BVC - women and brewing -Reply
Chuck.Graves at faa.gov
Fri Apr 2 10:35:10 PST 1999
>>2) Since women in the Middle Ages were the primary >brewers -- why aren't
>>more women in the SCA >interested in brewing? What prompted this
>>>disinterest? Is brewing in the SCA truly a "MAN's" >Activity? (grin)
>I believe that beer is more of a "man's" drink now than in the Middle Ages
>where everyone including children drank beer (or ale) with every meal
>including breakfast (with the possible exception of the rich who drank
>wine). For that reason, brewers may be more likely to be male.

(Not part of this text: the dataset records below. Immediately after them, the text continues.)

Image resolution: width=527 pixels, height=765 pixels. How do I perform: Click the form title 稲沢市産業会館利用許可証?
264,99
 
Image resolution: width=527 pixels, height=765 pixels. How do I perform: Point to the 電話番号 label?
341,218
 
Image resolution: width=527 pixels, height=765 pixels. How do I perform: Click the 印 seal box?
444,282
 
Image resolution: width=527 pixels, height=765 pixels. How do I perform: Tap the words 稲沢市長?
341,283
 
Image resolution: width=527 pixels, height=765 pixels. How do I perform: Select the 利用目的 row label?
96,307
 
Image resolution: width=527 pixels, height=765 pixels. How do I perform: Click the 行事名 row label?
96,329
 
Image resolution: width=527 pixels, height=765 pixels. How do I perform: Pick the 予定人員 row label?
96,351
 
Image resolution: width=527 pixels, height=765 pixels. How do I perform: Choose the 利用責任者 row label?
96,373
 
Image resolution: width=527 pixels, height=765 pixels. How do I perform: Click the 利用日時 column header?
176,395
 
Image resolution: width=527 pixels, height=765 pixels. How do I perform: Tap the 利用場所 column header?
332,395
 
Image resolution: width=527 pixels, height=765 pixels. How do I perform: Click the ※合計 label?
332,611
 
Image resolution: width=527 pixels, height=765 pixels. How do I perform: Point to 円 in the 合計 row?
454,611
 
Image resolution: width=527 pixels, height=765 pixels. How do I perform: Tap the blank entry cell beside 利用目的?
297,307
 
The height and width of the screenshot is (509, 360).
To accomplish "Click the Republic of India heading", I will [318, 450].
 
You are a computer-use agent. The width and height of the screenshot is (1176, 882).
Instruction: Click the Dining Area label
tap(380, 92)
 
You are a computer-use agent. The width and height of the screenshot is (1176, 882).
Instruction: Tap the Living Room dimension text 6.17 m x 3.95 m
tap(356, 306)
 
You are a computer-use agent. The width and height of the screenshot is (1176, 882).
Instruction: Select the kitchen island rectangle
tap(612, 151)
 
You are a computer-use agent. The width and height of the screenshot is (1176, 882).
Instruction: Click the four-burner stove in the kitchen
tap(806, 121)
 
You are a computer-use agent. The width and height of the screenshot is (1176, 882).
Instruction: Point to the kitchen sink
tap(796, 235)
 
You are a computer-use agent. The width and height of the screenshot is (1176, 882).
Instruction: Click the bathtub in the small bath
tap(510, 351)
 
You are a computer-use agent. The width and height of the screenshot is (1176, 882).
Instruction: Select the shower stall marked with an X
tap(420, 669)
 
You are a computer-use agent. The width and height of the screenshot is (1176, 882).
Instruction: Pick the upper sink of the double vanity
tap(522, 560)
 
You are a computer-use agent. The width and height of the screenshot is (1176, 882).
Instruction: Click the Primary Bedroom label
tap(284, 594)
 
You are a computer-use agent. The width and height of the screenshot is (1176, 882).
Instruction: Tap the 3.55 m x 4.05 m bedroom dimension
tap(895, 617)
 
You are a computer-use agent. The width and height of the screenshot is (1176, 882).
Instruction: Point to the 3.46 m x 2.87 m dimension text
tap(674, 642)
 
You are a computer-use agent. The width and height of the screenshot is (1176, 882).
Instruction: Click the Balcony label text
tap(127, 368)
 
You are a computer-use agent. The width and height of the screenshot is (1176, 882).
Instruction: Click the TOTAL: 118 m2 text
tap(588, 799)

That's true given beer but what about the wine and meads.... true
most of the woman in the Sca tend to lean more towards wines, liqueurs and
meads. There are less women brewers in Ansteorra than fingers on my
I would also venture that you should consider yet another aspect: when
did brewing become more predominantly a guild activity? Perhaps the
masculine angle comes from both general consumption (how many women
generally frequented the taverns?) and public production (how many women
were part of the brewing guilds?)
>The only women at such activities tend to be the significant others of male
>homebrewers. If we lived further north where fruits and berries were more
>common, we may would see more women as vintners.
Is that true? I know Isabella or ork, who has been posting
recently on this list is from the Eastern area. Are there more brewers in
the Northern part of the US who are brewers. Is Ansteorra, unusual for the
amount of brewers. Personally I don't think so since Isabella mentioned
she was happy to talk to another female brewer (during Gulf War) How many
Brewers are in Ansteorra that are female?
There seem to be more North and East of Ansteorra; however, these areas
are also more populace. The general mix of men and women in brewing,
vintning, and mazing you see in Ansteorra is present from here to the
East Coast. My principal experience is Atlantia and the East Kingdom.
It is also my experience from judging competitions at Pennsic.
And these are brewers not cordiallers.... that would change the
Most definitely. For my part, I believe you should always include
the cordiallers. They are all brewing arts to me. I know others
feel it is not brewing unless the active cultivation of yeast is
involved...to each his own. I also consider vinegars a part of the
brewing arts (of course, not usually the prouder aspect of our art).
In fact, the Interkingdom Brewers Guild recognizes the following
areas: 1) beers and ales; 2) wines, ciders, and cysers; 3) meads,
metheglins, and melomels; 4) cordials and liqueurs; 5) exotic drinks
(e.g., kumis and kefir); 6) vinegars and 7) distilled beverages (I
know, I know--an all-American no-no).